The call ended with a double chirp, leaving Marcus’s living room as silent as the grave, the only sound the soft whirr of fans and Aurelin’s measured breathing.
He resumed his inventory, running a final double-check on every connection, every power lead, every software setting. The Crown gleamed in the blue-white lamplight, a perfect fusion of threat and promise.
Aurelin watched him, expression unreadable. “Do you feel ready?”
He considered the question for a long moment. His hands were steadier now. The air in the room felt denser, charged with a possibility he hadn’t known since Helen’s last night at home. “No,” he said, “but that never stopped her.”

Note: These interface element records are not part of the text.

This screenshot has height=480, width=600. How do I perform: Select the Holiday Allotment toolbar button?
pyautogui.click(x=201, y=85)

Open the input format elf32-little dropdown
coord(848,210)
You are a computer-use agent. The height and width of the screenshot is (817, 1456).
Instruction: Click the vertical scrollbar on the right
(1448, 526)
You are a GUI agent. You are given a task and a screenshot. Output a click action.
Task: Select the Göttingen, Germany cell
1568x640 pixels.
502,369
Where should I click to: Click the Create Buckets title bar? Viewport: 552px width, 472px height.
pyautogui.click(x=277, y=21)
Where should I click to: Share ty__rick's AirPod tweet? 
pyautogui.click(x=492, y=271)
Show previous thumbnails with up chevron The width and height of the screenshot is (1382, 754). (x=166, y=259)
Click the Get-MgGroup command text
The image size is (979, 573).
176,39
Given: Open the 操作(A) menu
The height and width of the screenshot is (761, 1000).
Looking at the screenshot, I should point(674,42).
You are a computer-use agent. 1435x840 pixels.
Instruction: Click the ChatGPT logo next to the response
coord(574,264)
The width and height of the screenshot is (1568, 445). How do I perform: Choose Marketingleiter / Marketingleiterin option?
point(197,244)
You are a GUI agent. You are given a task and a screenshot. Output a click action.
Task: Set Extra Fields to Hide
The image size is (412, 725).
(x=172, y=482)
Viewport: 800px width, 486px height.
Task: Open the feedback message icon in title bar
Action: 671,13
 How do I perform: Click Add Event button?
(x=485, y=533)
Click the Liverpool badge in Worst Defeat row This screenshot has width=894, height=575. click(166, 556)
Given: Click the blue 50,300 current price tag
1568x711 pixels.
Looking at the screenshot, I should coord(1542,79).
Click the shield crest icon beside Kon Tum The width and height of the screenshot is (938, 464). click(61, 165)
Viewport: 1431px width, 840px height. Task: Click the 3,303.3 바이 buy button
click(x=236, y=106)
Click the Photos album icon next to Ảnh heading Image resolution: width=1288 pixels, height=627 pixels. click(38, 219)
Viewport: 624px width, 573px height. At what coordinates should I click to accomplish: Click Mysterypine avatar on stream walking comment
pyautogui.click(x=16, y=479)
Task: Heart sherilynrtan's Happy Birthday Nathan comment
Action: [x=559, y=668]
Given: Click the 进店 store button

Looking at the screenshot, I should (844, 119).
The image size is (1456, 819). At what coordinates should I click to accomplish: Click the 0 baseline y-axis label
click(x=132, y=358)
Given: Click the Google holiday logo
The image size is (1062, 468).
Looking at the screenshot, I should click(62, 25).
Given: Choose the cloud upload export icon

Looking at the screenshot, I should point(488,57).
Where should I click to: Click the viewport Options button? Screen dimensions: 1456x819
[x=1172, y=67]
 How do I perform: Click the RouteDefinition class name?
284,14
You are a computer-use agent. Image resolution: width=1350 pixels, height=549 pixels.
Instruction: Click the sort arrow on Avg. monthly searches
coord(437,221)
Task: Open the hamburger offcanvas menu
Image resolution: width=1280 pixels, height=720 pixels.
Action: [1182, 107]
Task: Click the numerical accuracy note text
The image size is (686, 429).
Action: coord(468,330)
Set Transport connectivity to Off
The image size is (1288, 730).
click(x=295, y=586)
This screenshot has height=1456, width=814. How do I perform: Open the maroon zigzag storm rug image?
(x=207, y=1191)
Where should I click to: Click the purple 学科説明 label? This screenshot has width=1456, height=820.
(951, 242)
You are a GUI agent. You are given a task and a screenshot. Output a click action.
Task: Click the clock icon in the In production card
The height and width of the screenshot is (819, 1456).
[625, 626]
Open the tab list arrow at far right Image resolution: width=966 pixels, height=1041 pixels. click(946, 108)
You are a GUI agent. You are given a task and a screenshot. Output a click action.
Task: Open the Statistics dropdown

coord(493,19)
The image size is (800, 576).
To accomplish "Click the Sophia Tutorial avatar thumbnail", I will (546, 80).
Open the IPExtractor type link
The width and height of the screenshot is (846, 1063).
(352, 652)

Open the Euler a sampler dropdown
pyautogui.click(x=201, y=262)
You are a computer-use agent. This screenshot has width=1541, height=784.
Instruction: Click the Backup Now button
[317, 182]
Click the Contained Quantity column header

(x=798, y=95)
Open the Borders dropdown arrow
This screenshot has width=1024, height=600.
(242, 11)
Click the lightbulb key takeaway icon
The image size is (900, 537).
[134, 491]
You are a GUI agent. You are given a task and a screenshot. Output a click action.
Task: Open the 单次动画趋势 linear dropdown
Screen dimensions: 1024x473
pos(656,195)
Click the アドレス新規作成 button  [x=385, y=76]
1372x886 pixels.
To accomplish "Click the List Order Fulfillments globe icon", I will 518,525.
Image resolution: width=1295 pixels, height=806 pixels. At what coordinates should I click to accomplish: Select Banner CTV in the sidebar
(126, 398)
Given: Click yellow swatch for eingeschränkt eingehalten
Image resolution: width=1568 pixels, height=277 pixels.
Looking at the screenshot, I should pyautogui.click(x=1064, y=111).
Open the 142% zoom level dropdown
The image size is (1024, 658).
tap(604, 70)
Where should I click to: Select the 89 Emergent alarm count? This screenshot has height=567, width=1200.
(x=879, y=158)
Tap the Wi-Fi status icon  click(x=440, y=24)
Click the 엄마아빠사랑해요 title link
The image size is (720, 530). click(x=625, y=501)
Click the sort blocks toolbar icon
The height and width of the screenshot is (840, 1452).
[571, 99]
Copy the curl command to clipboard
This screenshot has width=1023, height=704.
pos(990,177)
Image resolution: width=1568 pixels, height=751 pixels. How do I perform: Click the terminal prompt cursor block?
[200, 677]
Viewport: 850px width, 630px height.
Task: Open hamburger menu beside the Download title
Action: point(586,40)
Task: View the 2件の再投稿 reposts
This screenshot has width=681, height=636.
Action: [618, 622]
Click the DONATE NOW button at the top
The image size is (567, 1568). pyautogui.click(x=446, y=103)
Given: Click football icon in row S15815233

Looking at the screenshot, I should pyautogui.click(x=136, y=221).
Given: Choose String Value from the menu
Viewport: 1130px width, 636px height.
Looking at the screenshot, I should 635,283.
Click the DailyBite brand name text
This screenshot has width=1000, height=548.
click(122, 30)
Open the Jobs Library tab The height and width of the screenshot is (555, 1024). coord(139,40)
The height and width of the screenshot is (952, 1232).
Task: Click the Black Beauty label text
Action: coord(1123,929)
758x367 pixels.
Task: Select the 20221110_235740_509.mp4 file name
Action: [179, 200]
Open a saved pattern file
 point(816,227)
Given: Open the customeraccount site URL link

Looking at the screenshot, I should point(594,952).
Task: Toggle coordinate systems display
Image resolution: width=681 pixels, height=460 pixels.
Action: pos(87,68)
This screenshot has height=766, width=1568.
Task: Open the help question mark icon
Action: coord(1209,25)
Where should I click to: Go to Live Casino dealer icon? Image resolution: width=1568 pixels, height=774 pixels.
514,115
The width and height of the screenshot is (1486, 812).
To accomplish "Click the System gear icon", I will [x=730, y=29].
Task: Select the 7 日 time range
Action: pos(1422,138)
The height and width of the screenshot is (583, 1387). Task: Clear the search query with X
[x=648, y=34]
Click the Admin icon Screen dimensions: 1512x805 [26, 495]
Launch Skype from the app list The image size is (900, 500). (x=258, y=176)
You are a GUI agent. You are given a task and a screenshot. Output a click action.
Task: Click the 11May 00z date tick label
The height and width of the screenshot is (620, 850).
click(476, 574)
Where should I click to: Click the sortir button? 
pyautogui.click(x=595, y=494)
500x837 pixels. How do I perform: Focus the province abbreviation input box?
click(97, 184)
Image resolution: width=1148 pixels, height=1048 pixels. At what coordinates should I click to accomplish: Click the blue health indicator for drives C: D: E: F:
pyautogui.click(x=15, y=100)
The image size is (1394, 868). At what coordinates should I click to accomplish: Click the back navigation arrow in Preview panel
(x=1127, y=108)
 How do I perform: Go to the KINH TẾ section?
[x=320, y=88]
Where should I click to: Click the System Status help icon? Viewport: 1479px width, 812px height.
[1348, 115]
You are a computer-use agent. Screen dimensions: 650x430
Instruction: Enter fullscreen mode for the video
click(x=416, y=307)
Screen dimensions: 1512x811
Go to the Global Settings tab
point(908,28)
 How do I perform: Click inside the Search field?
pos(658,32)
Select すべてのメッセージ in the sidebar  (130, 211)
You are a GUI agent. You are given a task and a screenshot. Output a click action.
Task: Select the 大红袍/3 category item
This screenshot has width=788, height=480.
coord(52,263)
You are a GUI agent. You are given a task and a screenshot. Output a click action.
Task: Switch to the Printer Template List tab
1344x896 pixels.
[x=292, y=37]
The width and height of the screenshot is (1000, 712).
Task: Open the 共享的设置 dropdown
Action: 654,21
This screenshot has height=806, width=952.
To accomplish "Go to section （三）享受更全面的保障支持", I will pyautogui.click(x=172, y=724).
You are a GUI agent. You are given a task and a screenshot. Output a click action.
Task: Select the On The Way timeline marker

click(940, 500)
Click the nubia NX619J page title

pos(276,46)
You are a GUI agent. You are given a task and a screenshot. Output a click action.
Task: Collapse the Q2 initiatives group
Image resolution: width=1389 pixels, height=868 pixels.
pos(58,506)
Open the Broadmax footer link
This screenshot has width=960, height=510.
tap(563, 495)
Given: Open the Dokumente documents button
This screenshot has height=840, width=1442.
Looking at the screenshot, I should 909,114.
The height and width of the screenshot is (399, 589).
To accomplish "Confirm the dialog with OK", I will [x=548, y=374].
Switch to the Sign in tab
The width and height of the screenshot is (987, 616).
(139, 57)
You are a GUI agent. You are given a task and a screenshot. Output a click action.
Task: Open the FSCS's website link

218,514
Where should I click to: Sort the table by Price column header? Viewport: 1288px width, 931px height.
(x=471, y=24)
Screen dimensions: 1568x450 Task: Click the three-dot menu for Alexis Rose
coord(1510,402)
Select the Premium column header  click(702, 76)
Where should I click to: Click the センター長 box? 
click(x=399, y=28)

He reached for the headset, fingers sliding along the pads Helen had once adjusted for his comfort, and held it like a benediction.
“Show me how to finish the setup,” he said.
Aurelin moved to his side, her skin’s glow ramping up in response to his proximity. “Connect the diadem first,” she instructed. “Align the contact points with your temple and occipital ridge. The rest will follow.”
He did as told, the ceramic nodes cold against his skin. The headset clicked into place, the mesh tightening until it felt like a second skull. The Crown’s internal lights chased each other in a ring, then steadied.
“Now what?” he asked.
Aurelin touched the diagnostic tablet with a single finger. The screen flickered, then displayed a new prompt:
CROWN AUTHORITY: OPERATOR INITIATION.
“Authenticate,” said Aurelin.
He did.
The world, for one moment, held perfectly still.
Then, from somewhere inside the headset, a familiar voice whispered: “You’re doing it wrong, darling.”
Marcus blinked, half-smiling through the pain. “Yeah,” he said to the air, “but at least I’m doing it.”
Aurelin smiled with an almost Helen-like smirk.
“Begin,” she said, and the lights in the room shifted in anticipation of the next phase—reality thinning, the system waking.
The Crown began to hum with purpose.
He closed his eyes and waited for the next world to open.